The mainstream media overlords were dismissive of Steve Bannon’s War Room, and the Joe Rogans, Dinesh D’Souzas, Charlie Kirks, Sebastian Gorkas and Dan Bonginos expanding audience across the live streaming spectrum. By the time Trump launched his bid for re-election, millions of MAGA faithful were tuning into Newsmax, the Real America’s Voice network, Rumble and, more recently, the Tucker Carlson Network, where the likes of Elon Musk and Robert F. Kennedy Jr. sat down for lengthy, granular interviews.
Trump’s campaign recognized the influence of alternative outlets, most notably Rogan’s vast audience. A three-hour interview with Rogan attracted a seismic 45 million views on You Tube, and 25 millions across Spotify and other platforms (The Wall Street Journal, November 8, 2024). Trump also did 90 minutes of live-streamed chat with a video gamer phenom named Adin Ross (at the behest of Trump’s teen son, Barron). Across all of 2024, Trump was a guest on 20 podcasts, the Journal reports. (Kamala Harris dodged Rogan altogether).
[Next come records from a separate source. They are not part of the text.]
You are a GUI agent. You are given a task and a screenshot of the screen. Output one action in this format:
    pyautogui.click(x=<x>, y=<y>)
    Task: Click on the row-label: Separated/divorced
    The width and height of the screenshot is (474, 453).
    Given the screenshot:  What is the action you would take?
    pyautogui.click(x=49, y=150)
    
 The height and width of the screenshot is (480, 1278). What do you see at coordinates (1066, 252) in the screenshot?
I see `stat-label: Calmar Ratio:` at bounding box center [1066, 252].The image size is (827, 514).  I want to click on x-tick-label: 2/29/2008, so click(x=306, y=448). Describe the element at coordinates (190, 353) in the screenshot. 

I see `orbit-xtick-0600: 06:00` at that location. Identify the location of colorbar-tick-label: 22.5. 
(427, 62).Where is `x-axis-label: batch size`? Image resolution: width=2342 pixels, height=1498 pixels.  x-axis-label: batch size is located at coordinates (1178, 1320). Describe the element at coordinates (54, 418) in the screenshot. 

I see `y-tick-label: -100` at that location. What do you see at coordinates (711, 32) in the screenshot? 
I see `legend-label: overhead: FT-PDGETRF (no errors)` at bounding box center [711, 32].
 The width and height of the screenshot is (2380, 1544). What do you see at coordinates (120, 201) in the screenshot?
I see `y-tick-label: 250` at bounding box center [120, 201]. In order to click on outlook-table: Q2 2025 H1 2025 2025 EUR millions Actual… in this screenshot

The net effect of this dramatic shift raises a question future Republican presidential candidates must ask: Why would I consent to a network controlled, prime time television debate with a Democrat ever again? Answer: You wouldn’t. You shouldn’t. Consider this stunning data point. The Journal, citing the Associated Press VoteCast survey, notes that Trump got the support of 56% of male voters ages 18 to 29. Where do these youngsters go for news and analysis? TikTok and podcasts. Period.
The TV networks are bleeding viewers and that erosion was bad news for the Harris-Biden bid for reelection. CNN’s prime time lineup does not even reach one million households (it has fallen to 792,000), and its viewers’ median age is 69. MSNBC’s 1.3 million prime time household audience has a median age of 70. These folks have likely never have heard of Rogan, Kirk and their media peers.
The Journal’s Kimberley Strassel observes that the media’s fierce defense of the Left backfired this time because “a narrative full of fantasy enabled Democrats to live in a world disconnected from the mood and worries of the country”, which were laser focused on the economy, illegal immigration and the absurdity of men competing in women’s sports.
In the aftermath of Trump’s resounding comeback win on November 5, there is something else to celebrate (and relish). Think about it. The smug network bastards who despise 80 million-plus Americans who voted for Trump/MAGA — Jake Tapper, Rachel Maddow, Joy Reid, Anderson Cooper, Margaret Brennan and David Muir, along with many others — are hurtling toward complete irrelevance. It’s over.
Morrow foresaw this moment coming.
“This instrument (television) can teach, it can illuminate; yes, and it can even inspire,” he said in 1958. “But it can do so only to the extent that humans are determined to use it to those ends. Otherwise it’s nothing but wires and lights in a box.”